Background Axial spondyloarthritis (axSpA) mainly affects the working-age subject and can have a moderate (short-term sick leave) or significant (long-term sick leave, disability status, unemployment) work impact.
Objectives To evaluate the value of a simple and short (2 minutes) questionnaire, the AS-Work instability scale (AS-WIS) to predict the work impact of axSpA after 1–2 years.
Methods Longitudinal study in 3 centers in Paris, France. Patients with axSpA according to the rheumatologist and the ASAS criteria were included. Patients were asked twice (1 to 2 year interval) to answer questionnaires evaluating: disease activity, demographic characteristics, impact on work (short-term and long-term sick leave, disability, unemployment), and the ASWIS questionnaire (1): a 20 item, simple screening tool for Work Instability (the consequences of a mis-match between an individual's functional ability and their work tasks). The risk of disability is assessed as low if the score is <11, medium between 11–18 and high>18. Only patients who answered both questionnaires were included for analyses. Statistical analyses included descriptive analyses and univariate/ multivariate analyses to search for baseline factors of work impact at 1–2 years (including a medium/high ASWIS score, gender, age, schooling level, BASDAI, BASFI).
Results Among the 188 patients who answered the first questionnaire, 144 were currently working and were asked to answer the second questionnaire. A total of 101 patients answered both questionnaires. Mean age at inclusion was 45 (SD 9) years, 52% were male, disease duration was 14 (SD 8) years and 62% had an education level equivalent to more than high school.

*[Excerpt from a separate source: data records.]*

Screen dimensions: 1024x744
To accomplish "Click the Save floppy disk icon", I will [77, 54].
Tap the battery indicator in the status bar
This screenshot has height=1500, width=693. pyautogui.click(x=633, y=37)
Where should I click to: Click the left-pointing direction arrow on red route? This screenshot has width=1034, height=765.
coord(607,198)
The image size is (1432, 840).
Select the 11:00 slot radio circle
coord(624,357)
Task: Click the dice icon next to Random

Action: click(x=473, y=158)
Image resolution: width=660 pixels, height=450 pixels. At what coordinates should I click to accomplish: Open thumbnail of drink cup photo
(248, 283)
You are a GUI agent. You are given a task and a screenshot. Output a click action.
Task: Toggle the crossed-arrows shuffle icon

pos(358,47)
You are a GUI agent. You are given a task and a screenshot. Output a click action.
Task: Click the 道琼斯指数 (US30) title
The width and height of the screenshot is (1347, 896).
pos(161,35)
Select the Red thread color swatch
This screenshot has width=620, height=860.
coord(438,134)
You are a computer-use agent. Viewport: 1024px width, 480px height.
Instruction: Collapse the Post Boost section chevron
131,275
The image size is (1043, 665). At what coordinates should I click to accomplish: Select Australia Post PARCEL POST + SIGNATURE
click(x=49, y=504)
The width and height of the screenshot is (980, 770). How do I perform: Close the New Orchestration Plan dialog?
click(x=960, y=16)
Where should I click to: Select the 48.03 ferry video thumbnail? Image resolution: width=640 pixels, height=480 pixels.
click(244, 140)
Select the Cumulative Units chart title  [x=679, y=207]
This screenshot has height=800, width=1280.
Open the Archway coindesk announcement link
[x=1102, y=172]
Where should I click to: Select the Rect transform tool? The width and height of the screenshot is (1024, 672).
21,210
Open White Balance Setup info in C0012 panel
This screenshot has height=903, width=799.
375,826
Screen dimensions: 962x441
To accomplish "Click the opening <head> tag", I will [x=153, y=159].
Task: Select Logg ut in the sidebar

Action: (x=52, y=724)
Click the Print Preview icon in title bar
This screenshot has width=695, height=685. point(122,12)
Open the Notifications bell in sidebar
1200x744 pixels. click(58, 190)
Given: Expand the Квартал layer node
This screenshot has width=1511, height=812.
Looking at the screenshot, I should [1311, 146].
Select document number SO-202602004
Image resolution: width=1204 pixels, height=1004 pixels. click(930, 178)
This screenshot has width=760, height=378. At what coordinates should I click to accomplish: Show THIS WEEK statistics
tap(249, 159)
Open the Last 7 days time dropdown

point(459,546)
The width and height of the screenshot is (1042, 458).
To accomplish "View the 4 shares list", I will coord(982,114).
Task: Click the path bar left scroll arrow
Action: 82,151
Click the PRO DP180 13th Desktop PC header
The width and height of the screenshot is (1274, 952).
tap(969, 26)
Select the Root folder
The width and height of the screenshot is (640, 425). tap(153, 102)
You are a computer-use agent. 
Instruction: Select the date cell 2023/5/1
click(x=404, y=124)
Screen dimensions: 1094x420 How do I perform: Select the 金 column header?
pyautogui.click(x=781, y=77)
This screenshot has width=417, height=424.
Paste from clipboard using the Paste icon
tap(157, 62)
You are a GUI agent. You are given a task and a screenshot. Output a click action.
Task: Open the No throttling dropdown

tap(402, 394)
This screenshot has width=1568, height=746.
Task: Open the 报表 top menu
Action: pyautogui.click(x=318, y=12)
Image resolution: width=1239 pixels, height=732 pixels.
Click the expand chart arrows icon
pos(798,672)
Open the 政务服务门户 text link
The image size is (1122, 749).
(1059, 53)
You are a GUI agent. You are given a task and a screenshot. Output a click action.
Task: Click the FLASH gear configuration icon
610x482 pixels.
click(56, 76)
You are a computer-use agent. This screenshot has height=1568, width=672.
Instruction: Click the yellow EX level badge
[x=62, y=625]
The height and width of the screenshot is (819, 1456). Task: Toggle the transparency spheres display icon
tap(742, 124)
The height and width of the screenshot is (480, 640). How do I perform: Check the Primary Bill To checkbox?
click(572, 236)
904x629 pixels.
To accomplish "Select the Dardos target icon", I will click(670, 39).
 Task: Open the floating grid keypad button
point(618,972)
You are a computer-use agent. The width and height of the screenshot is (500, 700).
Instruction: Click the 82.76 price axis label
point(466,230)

The BASDAI and the BASFI were respectively 34 (SD 21) and 23 (SD 23). At baseline, median ASWIS was 10, a low-risk score was found in 55 patients (54%), and a medium/high risk score in 46 (46%).
1 -2 years later, 37 patients (36%) had work impact: 25 patients (25%) a short-term sick leave, and 12 patients (12%) a significant work impact (long-term disability or unemployment due to Ax-SpA).
Among patients with a low ASWIS score at baseline (n=55), only 13 (24%) had a work impact (including only 2 with a significant impact). Among patients with a medium/high ASWIS score (n=46), 24 (52%) had a work impact (including 10 patients of a significant impact).
In univariate analysis, baseline factors associated with work impact (moderate or significant) were a medium/high ASWIS score, a high BASFI and a shorter disease duration. In multivariate analysis, medium/high ASWIS (odds ratio, OR 2.71 (1.04–7.22)) and a lower disease duration (0.94 (0.89–0.99)) were independent predictive factors of work impact.
Conclusions In patients with axSpA, a medium/high ASWIS score was followed by a work impact in 50% of cases within 2 years in this well-controlled population. This short questionnaire can be helpful to screen for future difficulties at work, whatever the stage of disease.
Gilworth G, et al. Reducing work disability in ankylosing spondylitis: development of a work instability scale for AS. BMC Muskuloskelet Disorders 2009 Jun 16;10:68.